Speaker:But for the most part, you know, people are, are still
Speaker:being victimized by this fless
Speaker:Do you wanna talk about the arc, GIS, um, attack and how
Speaker:this falls under that, um, idea?
Speaker:Sure.
Speaker:And, and you know, in, in another episode, we, we, we covered living off the land,
Speaker:uh, type of attacks and similarly, uh, memory resident or file this, uh, malware.
Speaker:It isn't talked about as much as part of an overall attack
Speaker:because it was just a piece of it.
Speaker:And very often you'll get the file is malware component that then evolves
Speaker:into living off the land or vice versa, or even combined at the same time.

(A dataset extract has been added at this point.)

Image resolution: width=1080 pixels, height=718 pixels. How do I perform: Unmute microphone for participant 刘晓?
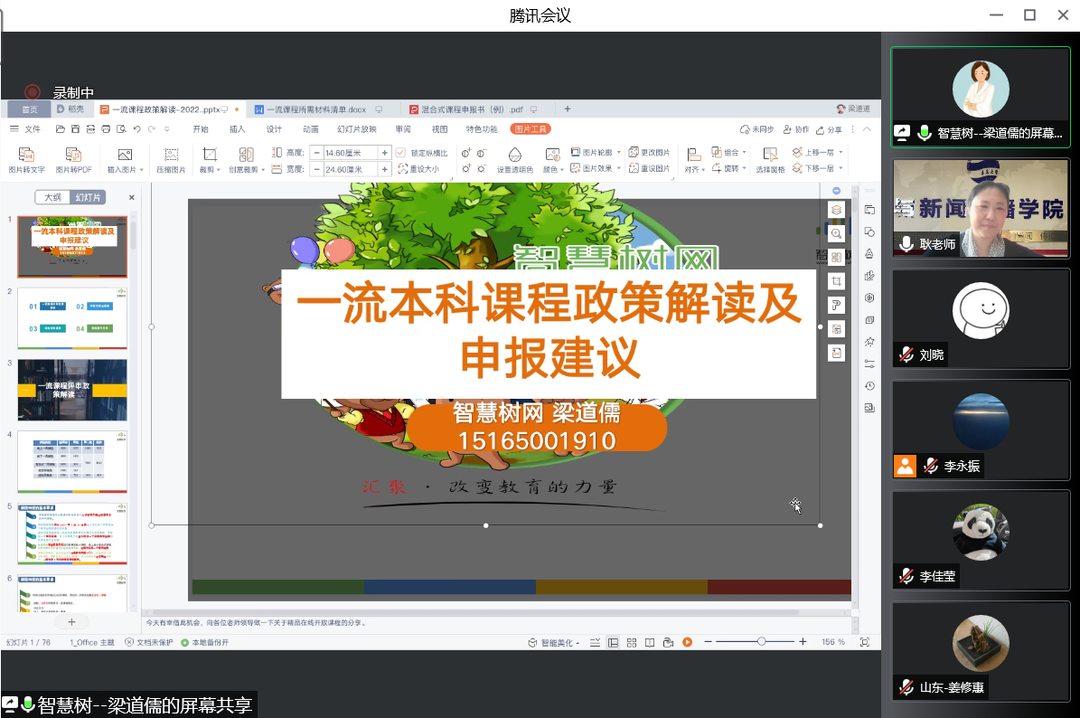coord(906,355)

Speaker:And so, uh, you know, living off the land, we, we had talked about
Speaker:PowerShell as being one of those, uh, very frequently used tools.

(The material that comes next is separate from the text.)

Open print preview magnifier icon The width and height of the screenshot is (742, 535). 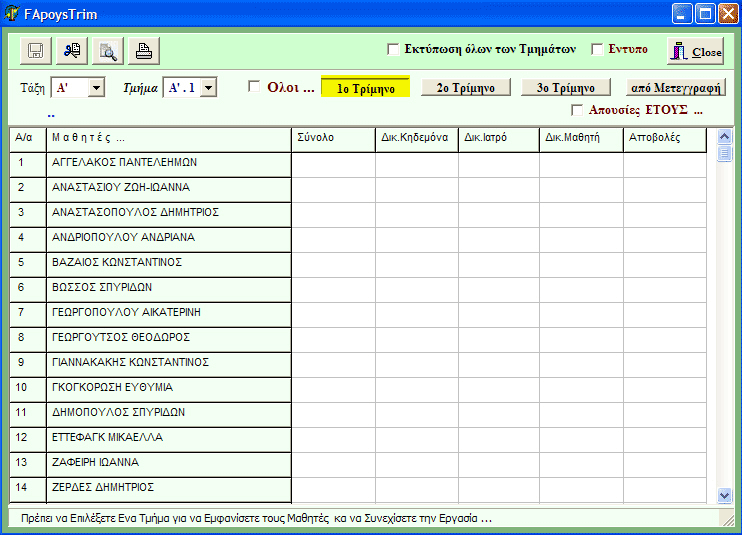click(x=108, y=51)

Speaker:Same happens in, in, uh, fileless.
Speaker:attacks, you know, we compromise memory.
Speaker:Uh, a lot of times memory is where credentials are stored.
Speaker:Uh, if I'm logged in as admin, especially if it's across a session, uh, RDP or
Speaker:or, or in a web session, a lot of that's stored in memory and I can utilize
Speaker:that then to run services with those credentials, um, or simply run, um.

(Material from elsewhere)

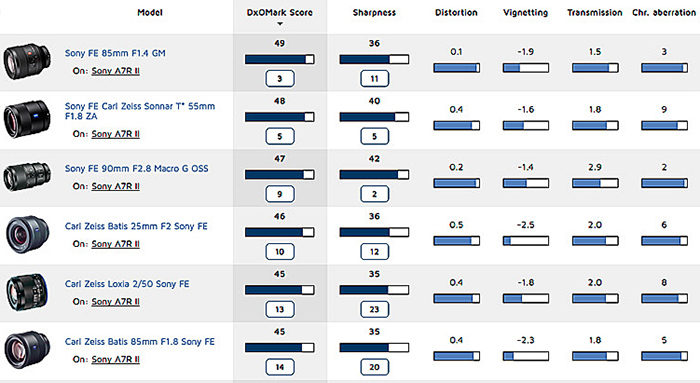The height and width of the screenshot is (383, 700).
Task: Click the Sony A7R II link under Loxia 2/50
Action: coord(116,302)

Speaker:Run malware and memory to harvest those credentials.
Speaker:And so very often, the file memory, the fileless, uh, uh, malware is very
Speaker:focused on credentials and how can I use session, uh, and credential type,
Speaker:um, uh, information to conduct more.
Speaker:I guess in some cases, living off the land would be an evolution or
Speaker:simply, uh, you know, remote access.
Speaker:You know, those, those, uh, initial access brokers, that's all they're
Speaker:after is credentials and so they'll.
Speaker:they'll.
Speaker:infect a website, uh, and, and do like a waterhole attack and, and get a bunch
Speaker:of people to go to this website and then just harvest all those credentials.
Speaker:Um, but in particular attacks.
Speaker:Um, and, and there's, there's tons of examples of, of this, uh,
Speaker:where it's, it's a, uh, it's a spectrum of of, of attack types.
Speaker:You know, is it just credentials and persistence or is it That evolves into
Speaker:something a lot more complex and, and broad sweeping across a whole enterprise.
Speaker:Um, and one of the
Speaker:things that I mentioned a second ago is, you know, I can, I can infect
Speaker:a machine and in order to maintain persistence, I'm the, one of the first
Speaker:things I'll do is modify the registry.
Speaker:Uh, and there's, there's a couple of different keys in the registry
Speaker:for startup and, uh, initialization.
Speaker:And I will just inject myself into that in a. Kind of a nondescript way so
Speaker:that you, you know, it doesn't say, you know, reinfect this computer on startup.
Speaker:It says something, you know, you wouldn't necessarily recognize.
Speaker:Um, or it looks, it looks like something that might need to be there, so that
Speaker:when you reboot that computer, uh, it, it reinfect, you know, it, um, uh, I maintain
Speaker:that persistence even after reboot.
Speaker:I know that
Speaker:yes, sir.
Speaker:in the, in the case of the Arc GIS attack, it looks like
Speaker:they, they modified the actual.
Speaker:Base software, right.
Speaker:That, that the tool did.
Speaker:So that anytime they would reload, they, anytime they reboot the server, they would
Speaker:restart that software and that would then, um, implement their, their hack, whatever,
Speaker:whatever it was that they were doing.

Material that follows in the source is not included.